__CONSIGNE__: Poursuivez, s'il vous plaît, la chronique sur l'étymologie du mot « vaccin » à partir de sa dernière phrase.

VACCINATION

Par: (pas credité)


PARLER AU QUOTIDIEN DU 24 AVRIL 2001

Faut-il vacciner les vaches ? La franchise s’impose : je n’ai pas d’avis autorisé sur le sujet, mais je suis ravi de l’aborder sous l’angle linguistique. La vaccination des vaches n’est pas un pléonasme, mais peut plutôt être considéré comme une sorte de boomerang philologique du plus bel effet.

Vaccin dérive de vaccine, et vaccine de vaccinus. Quant à vaccinus, c’est un adjectif latin qui signifie simplement « de vache ». Le latin médical du XVIIIème siècle a formé l’expression vaccina variola (variole de vache) qu’on a appelée vaccine en français, et qui est une maladie qui touche les bovins (enfin, on a aussi parlé de la vaccine du cheval). On sait que ce virus, atténué, inoculé aux humains, permet de les prémunir contre la variole. Et voilà donc le principe du vaccin qui se trouve donc être littéralement une géniale vacherie, dont le retour à l’envoyeur enchante d’un même mouvement la vie des mots et l’ami des veaux.

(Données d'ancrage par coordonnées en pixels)
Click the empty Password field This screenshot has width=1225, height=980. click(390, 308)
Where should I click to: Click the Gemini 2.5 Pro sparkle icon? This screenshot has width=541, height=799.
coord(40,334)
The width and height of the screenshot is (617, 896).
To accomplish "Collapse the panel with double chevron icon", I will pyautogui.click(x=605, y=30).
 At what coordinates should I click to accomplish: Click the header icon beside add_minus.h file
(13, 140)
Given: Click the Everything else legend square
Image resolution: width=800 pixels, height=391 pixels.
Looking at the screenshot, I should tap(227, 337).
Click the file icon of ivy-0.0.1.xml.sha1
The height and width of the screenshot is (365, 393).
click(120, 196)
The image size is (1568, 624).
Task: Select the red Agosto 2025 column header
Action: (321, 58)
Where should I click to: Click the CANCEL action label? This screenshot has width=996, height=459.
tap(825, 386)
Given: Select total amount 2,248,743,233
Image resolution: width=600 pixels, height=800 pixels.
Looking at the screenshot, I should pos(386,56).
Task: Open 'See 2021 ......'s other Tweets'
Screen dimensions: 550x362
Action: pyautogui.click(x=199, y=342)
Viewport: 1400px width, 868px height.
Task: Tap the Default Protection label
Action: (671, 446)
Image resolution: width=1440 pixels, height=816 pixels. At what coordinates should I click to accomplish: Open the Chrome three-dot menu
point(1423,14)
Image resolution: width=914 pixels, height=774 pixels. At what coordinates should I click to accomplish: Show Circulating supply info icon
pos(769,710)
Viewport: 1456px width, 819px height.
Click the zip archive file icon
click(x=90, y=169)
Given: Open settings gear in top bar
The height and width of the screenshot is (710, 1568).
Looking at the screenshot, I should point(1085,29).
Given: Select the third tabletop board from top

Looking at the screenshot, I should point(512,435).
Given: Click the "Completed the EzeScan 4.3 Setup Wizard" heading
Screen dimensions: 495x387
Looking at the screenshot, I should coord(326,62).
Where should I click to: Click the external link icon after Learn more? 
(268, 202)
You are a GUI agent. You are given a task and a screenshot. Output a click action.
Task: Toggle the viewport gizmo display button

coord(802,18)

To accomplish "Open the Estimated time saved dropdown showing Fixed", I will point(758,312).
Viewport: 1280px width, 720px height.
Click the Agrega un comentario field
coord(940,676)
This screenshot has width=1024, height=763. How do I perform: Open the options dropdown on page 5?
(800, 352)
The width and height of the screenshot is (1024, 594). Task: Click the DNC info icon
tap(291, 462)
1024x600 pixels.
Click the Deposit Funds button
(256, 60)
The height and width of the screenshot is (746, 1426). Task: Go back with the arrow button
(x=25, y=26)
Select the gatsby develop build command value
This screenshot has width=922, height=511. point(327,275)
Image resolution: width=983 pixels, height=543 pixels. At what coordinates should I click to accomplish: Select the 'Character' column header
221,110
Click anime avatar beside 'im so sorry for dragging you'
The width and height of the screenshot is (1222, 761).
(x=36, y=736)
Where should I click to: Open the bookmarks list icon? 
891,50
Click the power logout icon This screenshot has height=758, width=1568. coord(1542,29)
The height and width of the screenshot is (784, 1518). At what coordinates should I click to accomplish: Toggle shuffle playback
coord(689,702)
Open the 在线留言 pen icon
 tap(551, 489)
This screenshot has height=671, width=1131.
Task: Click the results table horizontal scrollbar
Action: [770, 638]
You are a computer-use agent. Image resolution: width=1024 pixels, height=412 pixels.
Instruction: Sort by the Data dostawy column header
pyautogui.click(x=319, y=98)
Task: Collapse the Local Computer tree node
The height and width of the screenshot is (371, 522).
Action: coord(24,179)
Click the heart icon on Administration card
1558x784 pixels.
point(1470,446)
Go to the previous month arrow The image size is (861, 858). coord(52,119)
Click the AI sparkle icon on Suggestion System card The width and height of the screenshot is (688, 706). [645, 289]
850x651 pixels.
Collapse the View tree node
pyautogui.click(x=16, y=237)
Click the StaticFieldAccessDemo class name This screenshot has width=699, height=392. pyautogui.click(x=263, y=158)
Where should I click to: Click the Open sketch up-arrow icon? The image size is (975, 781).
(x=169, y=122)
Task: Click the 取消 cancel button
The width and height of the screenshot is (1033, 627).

__RÉPONSE PROPOSÉE__:
Le verbe vacciner s’emploie donc couramment au sens propre, et a fini par avoir de fréquents emplois figurés. « Je suis vacciné » signifie « on ne m’y reprendra plus », « on ne me la fait plus » (J’ai accepté de le ramener en voiture mais il a fallu l’inviter à déjeuner, puis entendre tous les malheurs de sa vie, et il ne s’en allait plus, et j’ai dû le raccompagner car il n’y avait plus de métro, et il avait oublié sa clé… La prochaine fois il se débrouille ; je suis vacciné.

On notera aussi l’expression amusante et qui vieillit «il est majeur et vacciné », pour dire « il est grand, adulte, responsable. Il n’a pas besoin qu’on le prenne en charge ni qu’on se soucie trop de lui. »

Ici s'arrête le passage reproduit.